Richard Greene writes in Free Verse. His diction is crisp, friendly, accessible. He invites readers to join him on the patio for coffee and bagels shmeared with honey nut spread. However, don’t accept the invitation if you are looking for easy answers to life’s hard questions. This poet is wise, funny and best of all, ironic. Good poets surprise you at the end. I was continually surprised and chagrined.

I begin with “Confession”:

        I’m a serial poet.
        many times I’ve committed poetry,
        taken an image, a feeling, a thought, a phrase
        and manhandled it into a poem
        I plead in mitigation
        that it’s a crime of passion.
        Or is it temporary insanity?

Your reviewer never saw that ending coming!! It’s like that throughout the collection. Just when I thought I had the poet “pegged” he turned the tables on me. That is exactly what makes this collection stand out.

Greene’s poems are about life, about things he saw or liked. “First Snow” was written in November of 1952 and reflects a certain “universal” mood:

        Rain comes
        painting a thousand mirrors
        on the pavement,
        a dense panorama
        half formed
        as in a dream.

        Vehicles ply with caution
        the melting streets,
        the landscape in pools.

        Then snow.
        A man hurries by my window
        his coat collar turned up round his chin.

As noted above, Greene has a special capacity for placing readers “in” his poems. The commonplace is among the poet’s favorite themes. After all, among the possible purposes of poetry, is elevating the ordinary. This happens in “Everyday Things”:

        The sky that’s always with us
        in light or darkness,
        a radiance of moon,
        the seasons,
        the tree behind the house,
        the birds that sing so tirelessly in its branches,
        the shadow of leaves on a wall,
        a spouses touch.
        Should we cherish them any the less
        for being commonplace?

Poems with titles such as “Firefly Time,” “Pie,” “Old Furnace,” “Smiles,” “Pudding,” and “Rain,” delighted me in elevating the ordinary–this is what poetry, at its best, should do.

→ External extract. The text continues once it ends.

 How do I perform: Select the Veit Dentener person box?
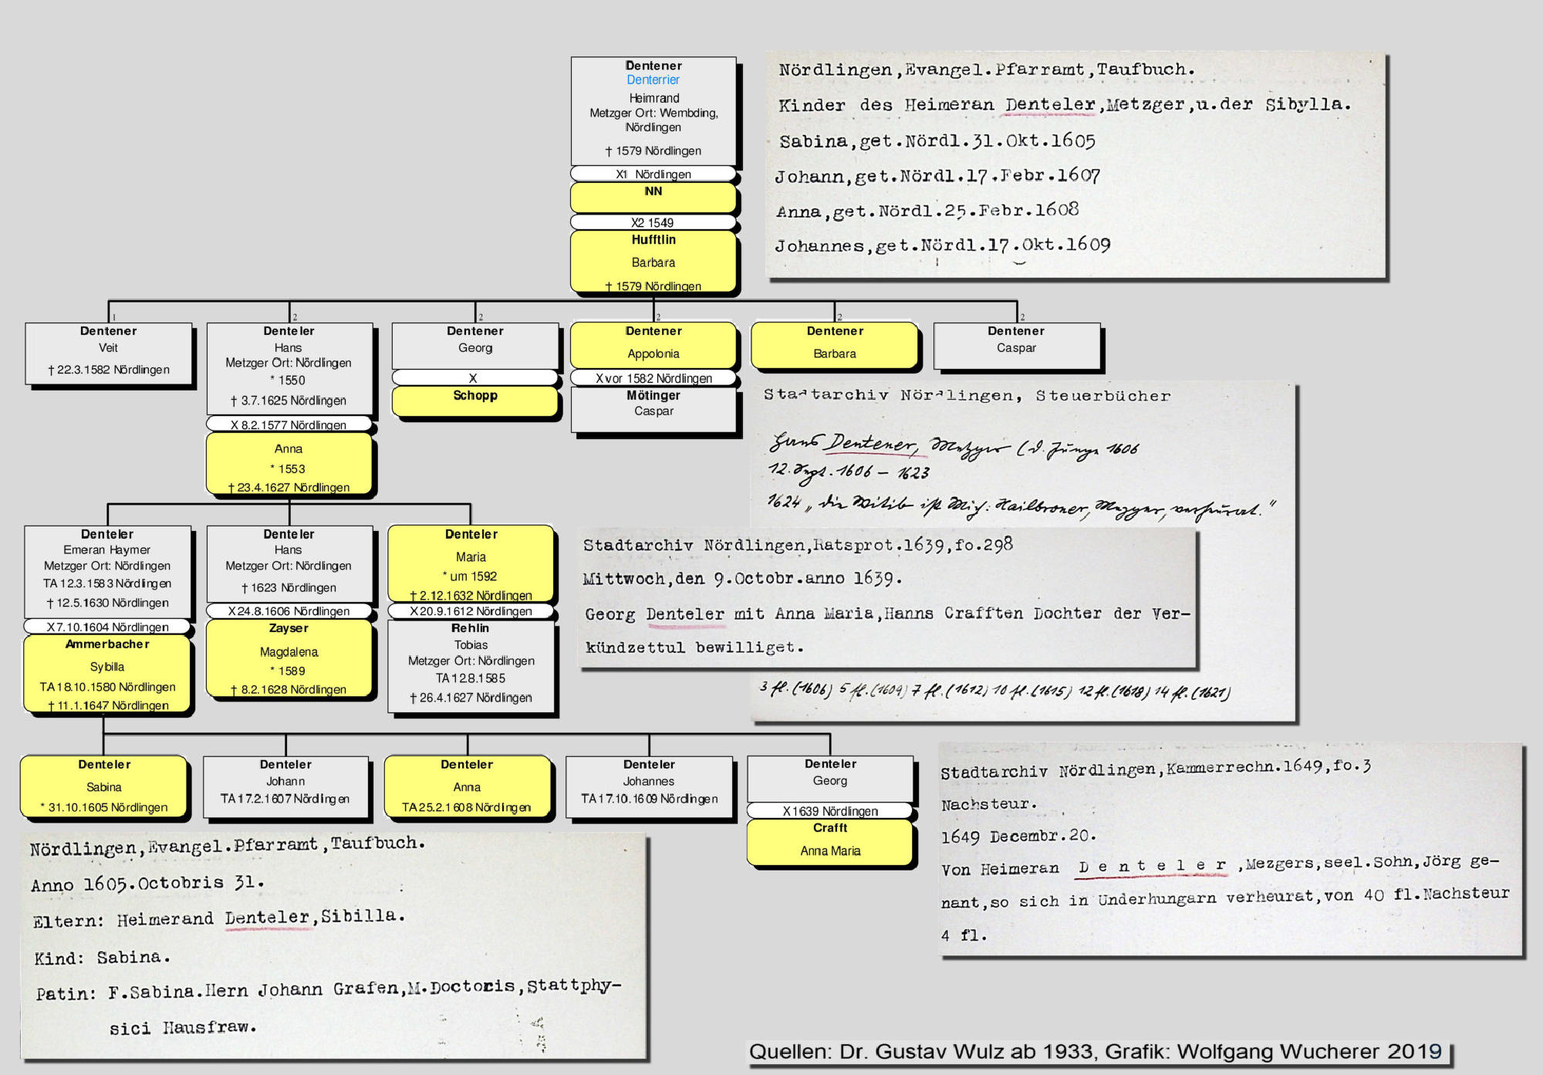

Greene worked much of his life in a government position which afforded him travel opportunities to the “uttermost” parts of the world. He devotes several poems to his experiences in exotic places. You won’t want to miss these. I was especially moved by “Earthquake, Port-au-Prince, 2010”:

        If we could hear all the cries from Haiti
        we’d clap our hands over our ears
        our faces twisted in pain.
        If we could hear all the cries
        from around this world
        on almost any day
        We’d be pressed to the ground
        as if by a raging hurricane,
        but we’ve learned not to listen,
        or maybe never learned to hear.

My wife and I recently observed our 53rd wedding anniversary. Greene includes several tender and wise poems about marriage. “Silver Is the Color of My True Love’s Hair,” resonated with both me and my wife:

        as if some cunning craftsman
        had spun metal
        into silken thread.
        It was chestnut brown when we met.
        Her skin, all smooth then,
        has begun to show fine webs
        and is slack under her once firm chin.
        But, when I look on her, I think
        this is the girl I wed
        and feel the need to kiss her cheek
        or, if she’s bent over some task,
        the nape of her neck
        or, if she’s sitting with the hem of her dress
        resting on her thighs,
        to reach out and touch her knee.

Richard Greene dedicates this collection to his 8th grade English teacher, Mrs. McCracken. Didn’t most of us have a Mrs. McCracken in our lives? I can’t help thinking that on a spring day in May, Mrs. McCracken, walked by Richard’s desk, peered over his shoulder, and found him writing something like this:

        It was fine today,
        this fifteenth of May,
        flocks of fleecy clouds
        grazing in cornflower fields
        watered by yesterday’s rain.

To Talk of Many Things, by Richard Greene, will not disappoint. This collection does more than merely “talk.” It invites readers to walk in fields watered by yesterday’s rain.